Task list
1. In the forum thread on the 815 health undertaking, start at the words "## aleese (Jun" and end after "take from here.". Reproduce that stretch with "form" swapped for "document".
2. Answer these questions using the forum thread on the 815 health undertaking:
(a) According to NaNaCB, how long does it generally take to approve the visa after the 815 form is submitted?
(b) For whom did sureshkumarhr submit form 815?
(c) When did Rhoda sign the health undertaking?

Source document
--- BEGIN ---
# 815 health undertaking



## aleese (Jun 23, 2013)

Just wondering who has completed this form and how long after did u receive your visa


----------



## sureshkumarhr (Aug 21, 2012)

Hi Aleeese,
We just submitted form 815 for my wife, any idea how long will it take from here.
You have any reply from your CO


----------



## Rhoda (Dec 16, 2012)

i have the same question anyone help pls


----------



## NaNaCB (Sep 1, 2013)

Mine was approved on the spot....but in general, it takes between 2 -3 weeks to approve the visa after submitting 815 form


----------



## NaNaCB (Sep 1, 2013)

More over it can be quite certain that your visa will be grant if you are asked to submit the form


----------



## Rhoda (Dec 16, 2012)

NaNaCB said:


> Mine was approved on the spot....but in general, it takes between 2 -3 weeks to approve the visa after submitting 815 form


approved on the spot after signing the health undertaking???? wow. well i just signed it last friday hoping for super good news this coming weeks..
--- END ---
Entries from a dataset
--- BEGIN ---
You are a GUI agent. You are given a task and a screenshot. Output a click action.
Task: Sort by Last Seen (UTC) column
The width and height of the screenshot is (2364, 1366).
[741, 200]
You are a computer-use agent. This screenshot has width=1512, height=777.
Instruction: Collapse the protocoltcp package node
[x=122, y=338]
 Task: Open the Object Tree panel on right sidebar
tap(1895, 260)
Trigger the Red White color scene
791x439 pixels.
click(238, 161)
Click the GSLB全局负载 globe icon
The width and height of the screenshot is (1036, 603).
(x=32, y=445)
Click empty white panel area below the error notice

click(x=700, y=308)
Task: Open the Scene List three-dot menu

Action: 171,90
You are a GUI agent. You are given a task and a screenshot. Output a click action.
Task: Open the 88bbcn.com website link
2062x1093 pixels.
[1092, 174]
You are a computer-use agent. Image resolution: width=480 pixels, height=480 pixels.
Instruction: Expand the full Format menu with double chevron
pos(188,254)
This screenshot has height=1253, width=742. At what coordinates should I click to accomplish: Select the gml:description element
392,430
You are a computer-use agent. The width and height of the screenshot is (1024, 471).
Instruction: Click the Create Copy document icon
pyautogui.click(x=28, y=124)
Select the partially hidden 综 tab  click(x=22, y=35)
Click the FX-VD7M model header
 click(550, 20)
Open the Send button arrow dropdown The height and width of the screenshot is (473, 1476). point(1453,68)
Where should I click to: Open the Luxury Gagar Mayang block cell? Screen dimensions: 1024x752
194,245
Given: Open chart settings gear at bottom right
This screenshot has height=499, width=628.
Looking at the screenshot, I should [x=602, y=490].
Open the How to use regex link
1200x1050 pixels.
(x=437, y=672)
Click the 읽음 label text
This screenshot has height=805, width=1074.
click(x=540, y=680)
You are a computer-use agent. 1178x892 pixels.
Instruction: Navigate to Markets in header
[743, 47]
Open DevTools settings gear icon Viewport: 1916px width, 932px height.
--- END ---
Results by task
1.
## aleese (Jun 23, 2013)

Just wondering who has completed this document and how long after did u receive your visa


----------



## sureshkumarhr (Aug 21, 2012)

Hi Aleeese,
We just submitted document 815 for my wife, any idea how long will it take from here.

2.
(a) Between 2 and 3 weeks.
(b) For sureshkumarhr's wife.
(c) Last Friday.